**What is required**
A faithful, complete copy of the entries below is required, with images removed.

**Records for processing**

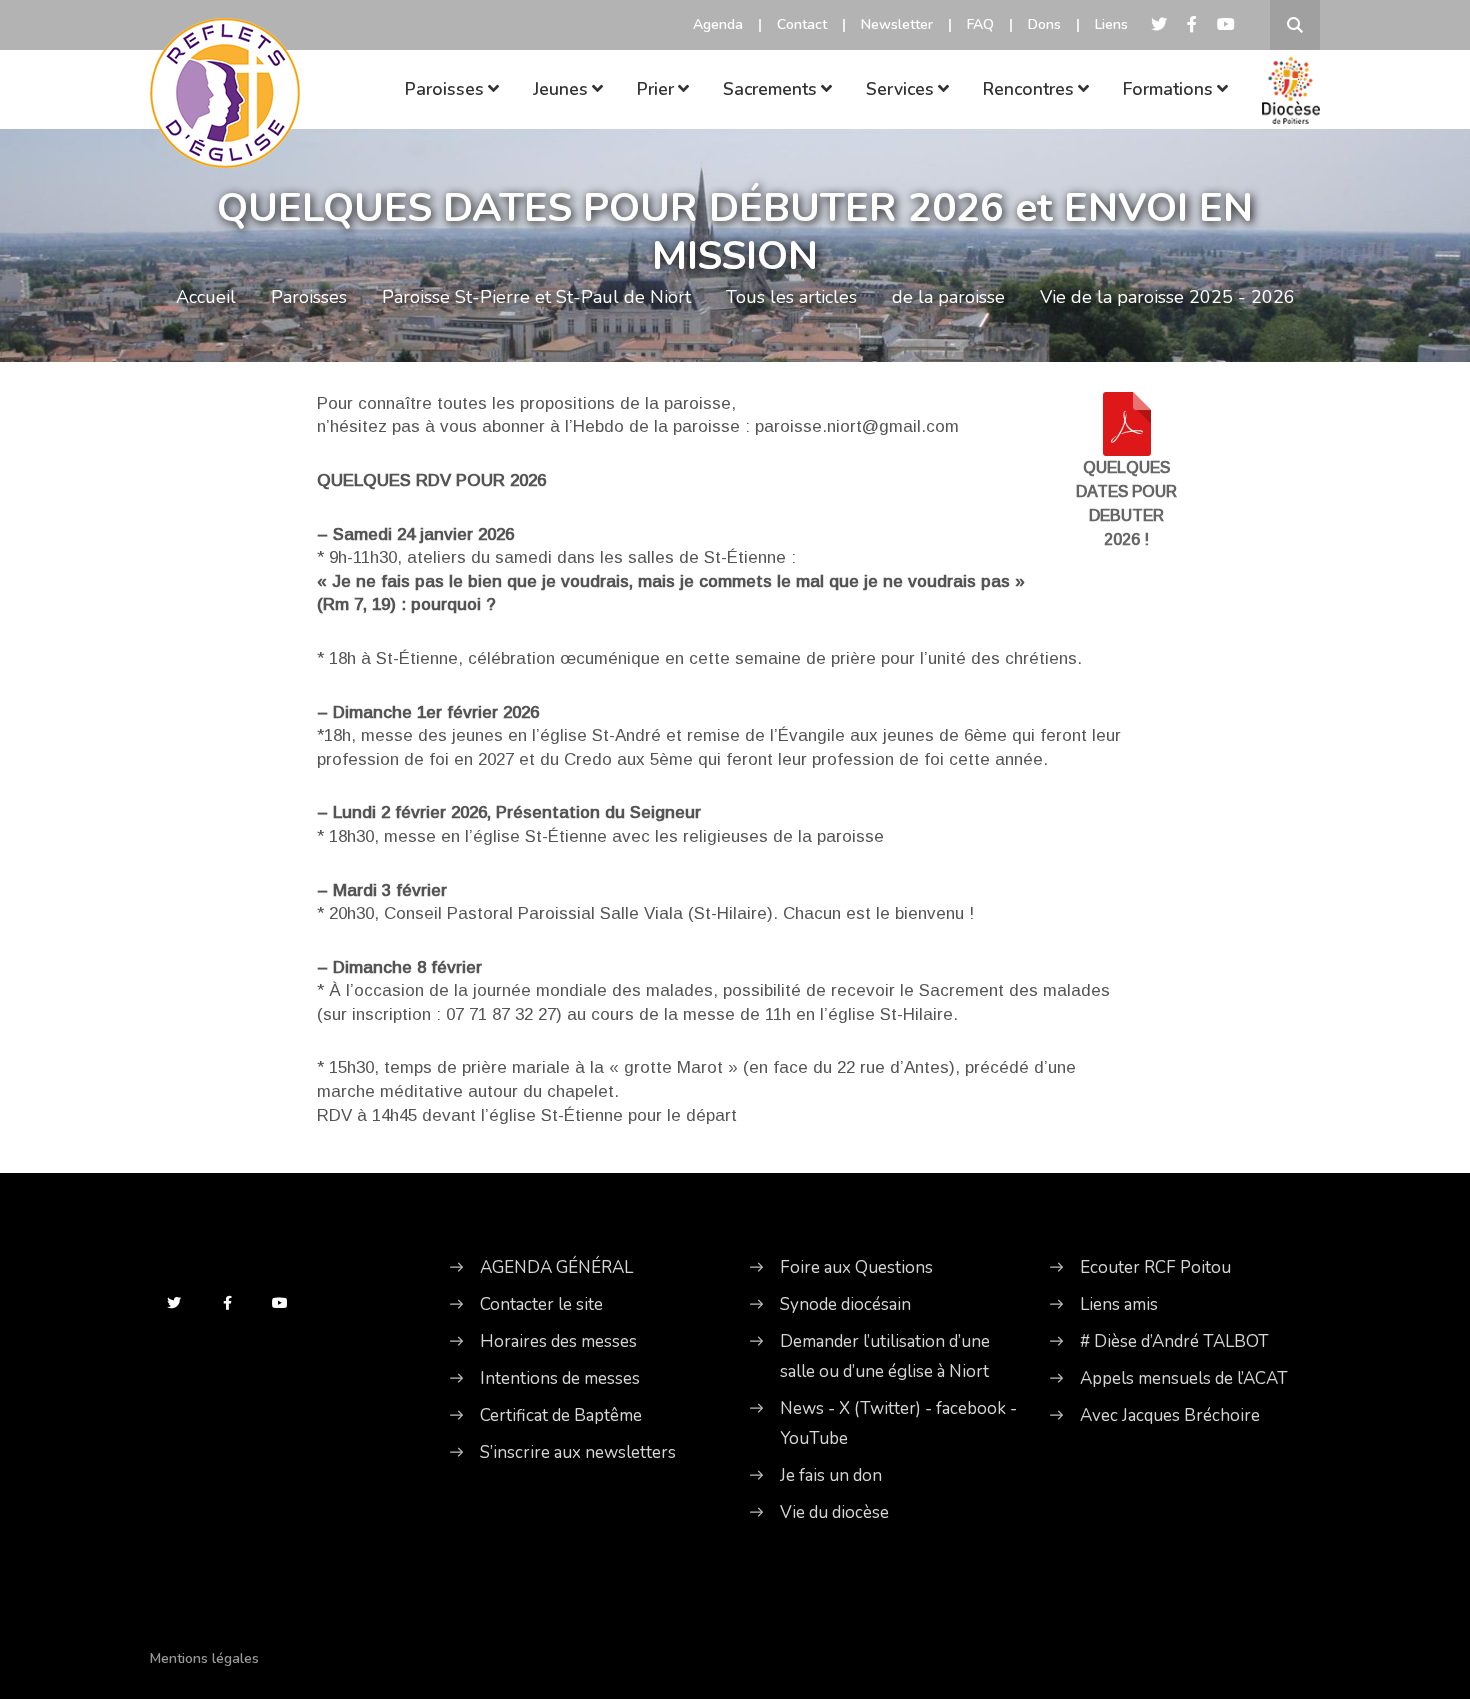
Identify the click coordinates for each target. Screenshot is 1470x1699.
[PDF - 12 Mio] (1127, 422)
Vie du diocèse (834, 1512)
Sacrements (770, 89)
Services (900, 89)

**Response area**
Identify the click coordinates for each target. Screenshot is 1470x1699.
[PDF - 12 Mio] (1127, 422)
Vie du diocèse (834, 1512)
Sacrements (770, 89)
Services (900, 89)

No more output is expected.